Site-specific recombinatorics: in situ cellular barcoding with the Cre Lox system

TL;DR

This paper introduces a novel in situ cellular barcoding method using the Cre Lox system, enabling high-diversity, stable genetic labels within native tissue environments, surpassing previous approaches in diversity and feasibility.

Contribution

The authors design a new Cre Lox-based barcode construct that achieves significantly higher diversity by exploiting sequence constraints during recombination, suitable for in vivo tissue applications.

Findings

Achieves orders of magnitude higher barcode diversity than previous methods.

Can be implemented with existing technology.
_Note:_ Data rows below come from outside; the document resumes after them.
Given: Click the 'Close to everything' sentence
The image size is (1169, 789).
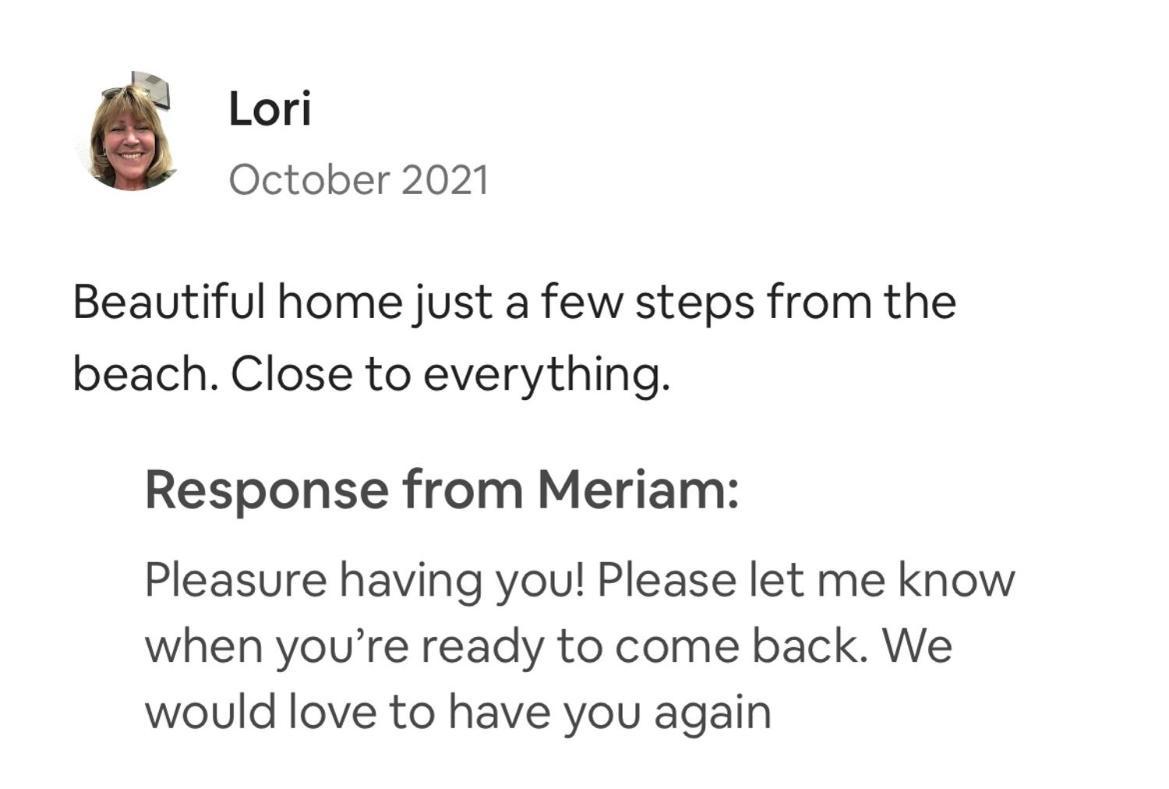Looking at the screenshot, I should click(450, 374).
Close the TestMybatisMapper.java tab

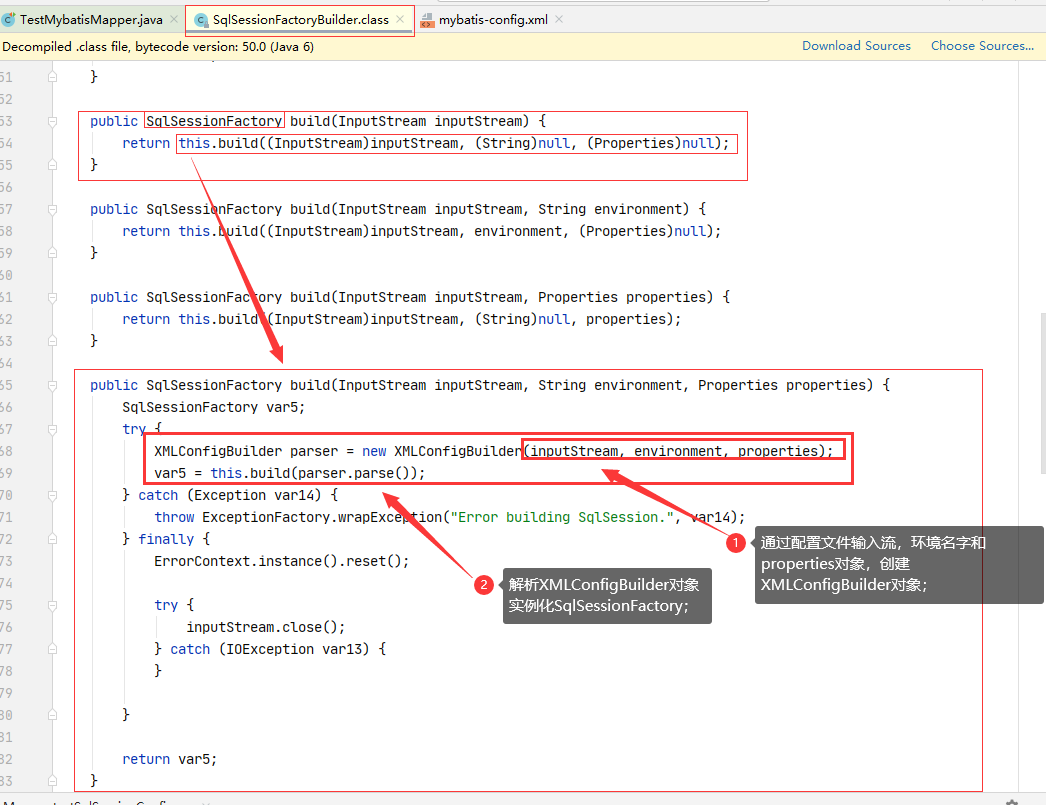[173, 20]
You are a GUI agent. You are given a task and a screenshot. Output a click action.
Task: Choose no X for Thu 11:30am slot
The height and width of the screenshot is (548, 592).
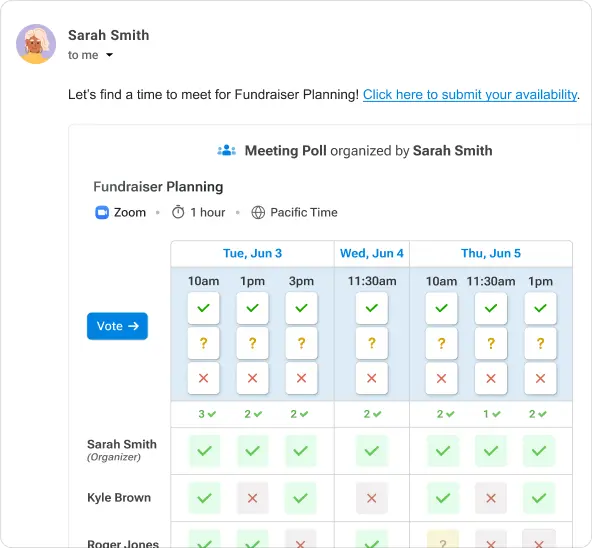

Exceeds the number of lymphocytes in mice.

Abstract

Cellular barcoding is a significant, recently developed, biotechnology tool that enables the familial identification of progeny of individual cells in vivo. Most existing approaches rely on ex vivo viral transduction of cells with barcodes, followed by adoptive transfer into an animal, which works well for some systems, but precludes barcoding cells in their native environment, such as those inside solid tissues. With a view to overcoming this limitation, we propose a new design for a genetic barcoding construct based on the Cre Lox system that induces randomly created stable barcodes in cells in situ by exploiting inherent sequence distance constraints during site-specific recombination. Leveraging this previously unused feature, we identify the cassette with maximal code diversity. This proves to be orders of magnitude higher than what is attainable with previously considered Cre Lox barcoding approaches and is well suited for its intended applications as it exceeds the number of lymphocytes or hematopoietic progenitor cells in mice. Moreover, it can be built using established technology.